Mural to Honor Contributions of Region’s Vibrant Filipino Community

A colorful wave of ideas and inspiration — courtesy of Filipino artist Venazir Martinez — will soon splash across an unsuspecting brick wall near Old Dominion University’s Chartway Arena. Poet, English professor and director of Old Dominion University Filipino American Cultural Programming Luisa A. Igloria announced that a custom-created mural will honor the legacies of Filipino Americans.

“The design incorporates many maritime elements — showing the connections of our community to water and seafaring, historically,” Igloria wrote. “I’m really excited.”

Martinez will come to Norfolk to paint the mural, which she designed. It will be affixed to a north-facing wall on 45th Street between the arena and University Village Bookstore. Gordon Art Galleries Director Jasper Waugh-Quasebarth said the mural’s location will create a visual continuum between the public cultural space of the convocation center, the Gordon Galleries and the Art Department buildings along Monarch Way.

The artist will arrive at Old Dominion University Oct. 22 and plans to complete the mural in a little more than a week. She’s scheduled to give a public artist talk at the Gordon Art Galleries Oct. 30 at noon.

Her design for the mural features bright colors and emblematic images. It includes naval themes, a nod to medical professions and education, and Virginia symbols including dogwood blooms.

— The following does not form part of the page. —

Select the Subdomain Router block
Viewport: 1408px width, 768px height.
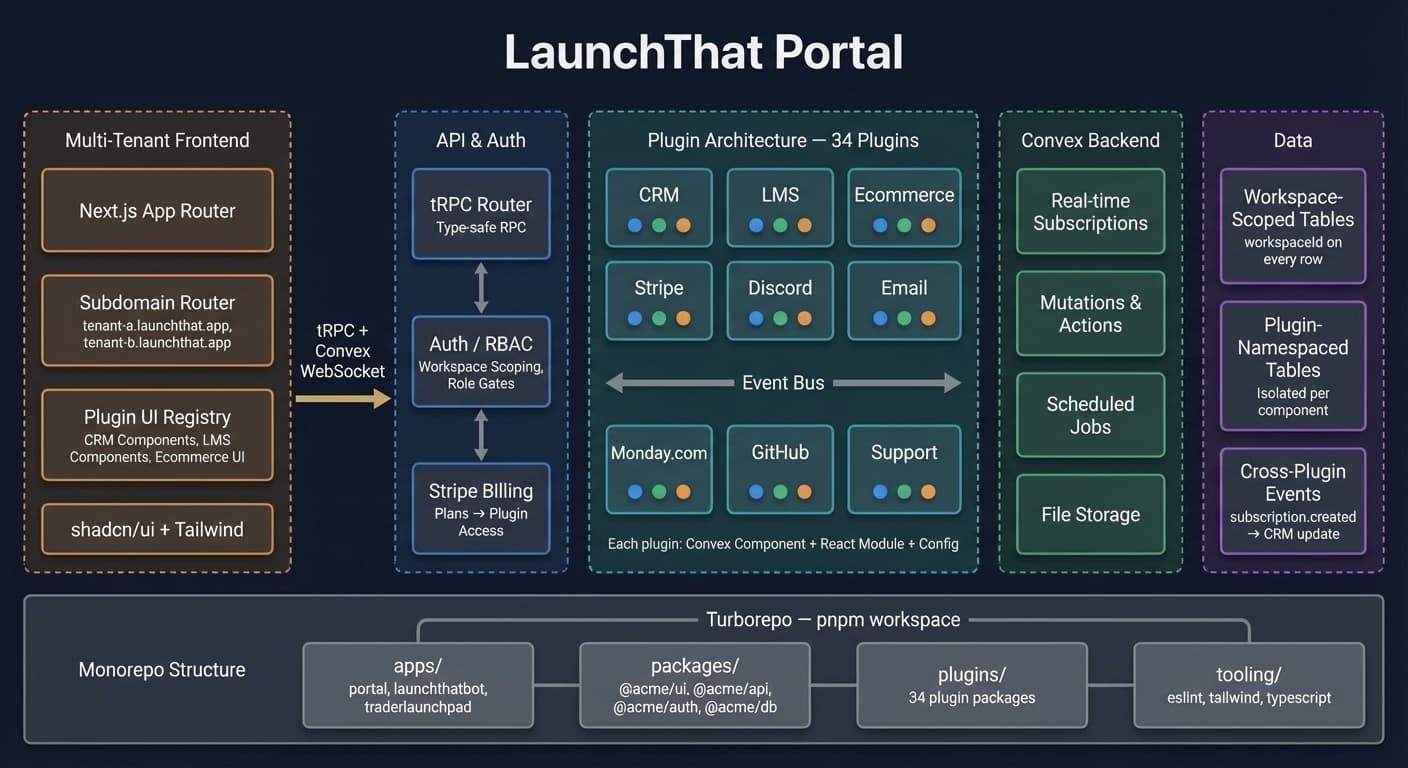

This project is made possible through an endowment established for ODU by the Filipino American community 27 years ago, though FilAm cultural programming was on hiatus for the last ten years or so, including during the COVID-19 pandemic. The work supports the University’s strategic goal of emphasizing projects that create a sense of place, promote wellbeing, and strengthen community ties. Public art is one way to reach those goals.

Martinez describes herself as a “street muralist and visual anthropreneur.” In recent years, she has created eye-catching murals for public spaces in New York, San Francisco, Washington, D.C., Pittsburgh, San Diego, and Wyoming, Michigan.

Also, she created one for Portsmouth’s Wall Street Mural Festival held in May.

In 2018, Martinez was awarded the Darnay Demetillo Artist Grand Prize from the University of the Philippines. The next year, she won the top honors at the Wanderland Music and Art Festival in her home country. In May of this year, she received the inaugural Dream Big prize at the National Mural Awards held in Salt Lake City.

Martinez says her work “intertwines souls and spaces” and creates a “tapestry of intersectional narratives that explore the evolving relationships between human traditions, cultures, memories, and the landscapes that shape them.”